I am using DbUtils to handle interchangeability between PostgreSQL and MySQL. I kind of expected this to be an issue but was hoping there would be a clean way to handle type conversion. I am using Flyway to do my migrations, so I have to write my schema as standard as possible to support all the different types of relational databases it supports, with PostgreSQL and MySQL being a primary focus (for now).
Here is a basic schema that I am working with:
CREATE TABLE access (
  id SERIAL PRIMARY KEY,
  apikey varchar(36) NOT NULL,
  apikey_type int DEFAULT '0',
  apikey_enabled smallint DEFAULT '1',
  topicid int DEFAULT NULL,
  collection varchar(60) DEFAULT NULL,
  lastseen timestamp NULL DEFAULT NULL,
);
Here is what the POJO class looks like:
public class ClientAccessRecord {
    private BigInteger id;
    private Integer apiKeyType;
    private boolean enabled;
    private String topic;
    private int topicId;
    private String lastRecordTime;
    private int lastRecordId;
    private String collection;
}
I am struggling with two fields: id and apikey_enabled. I have specified id to be SERIAL because PostgreSQL does not support AUTO_INCREMENT directive. However, SERIAL means UNSIGNED INT in PostgreSQL and UNSIGNED BIGINT in MySQL, resulting in a conversion failure in DbUtils BeanHandler.
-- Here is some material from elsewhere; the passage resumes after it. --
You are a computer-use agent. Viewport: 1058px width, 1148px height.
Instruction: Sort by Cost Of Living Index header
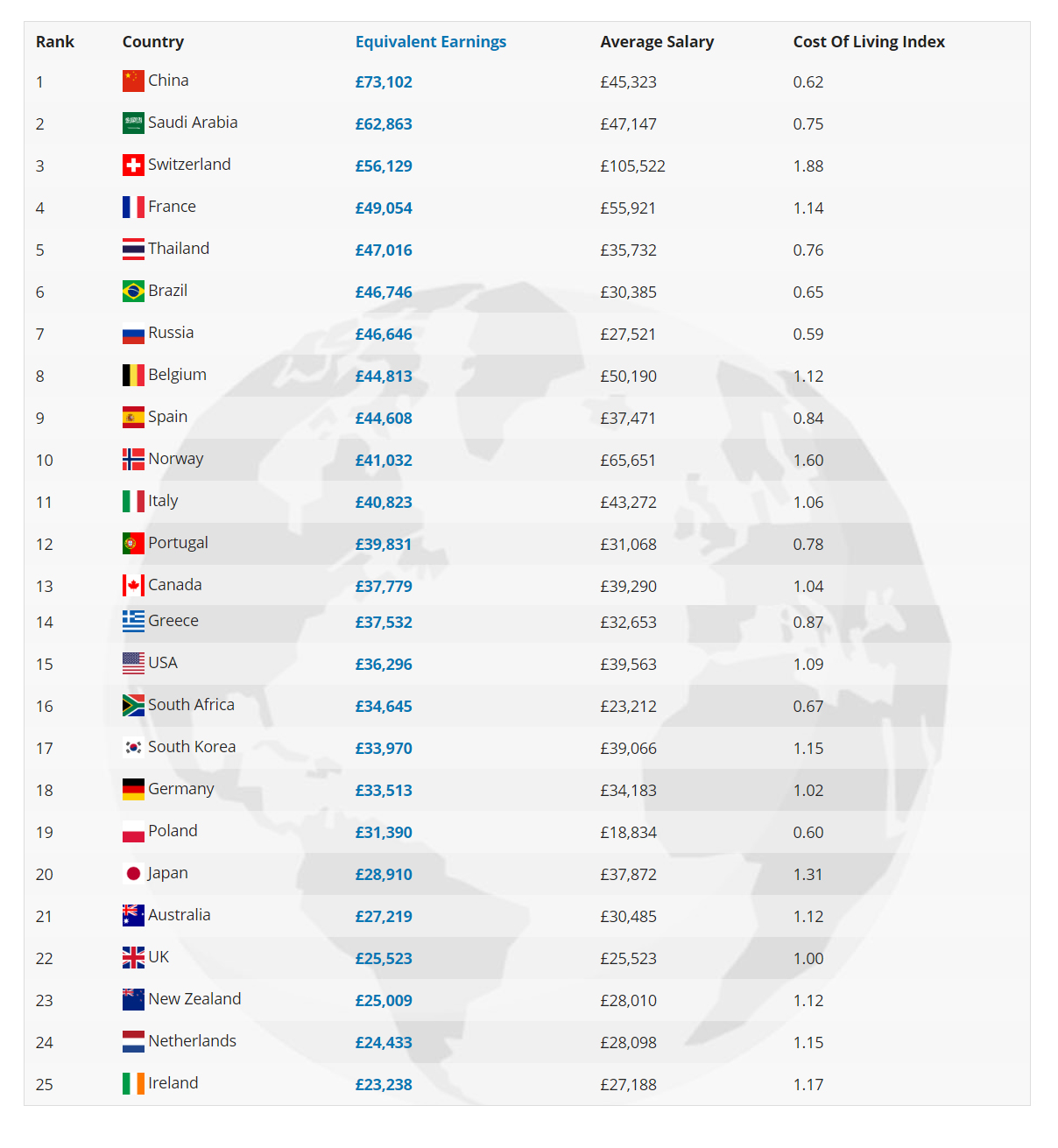(869, 42)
Furthermore, the apikey_enabled fails in PostgreSQL but not in MySQL. It treats it as a boolean in MySQL while PostgreSQL is trying to convert into an int. 
I am at a loss here. What are the best practices when trying to standardize schema's? Should I avoid DbUtils object mapping and stick to the more tedious, albeit more control, approach of manually setting these values?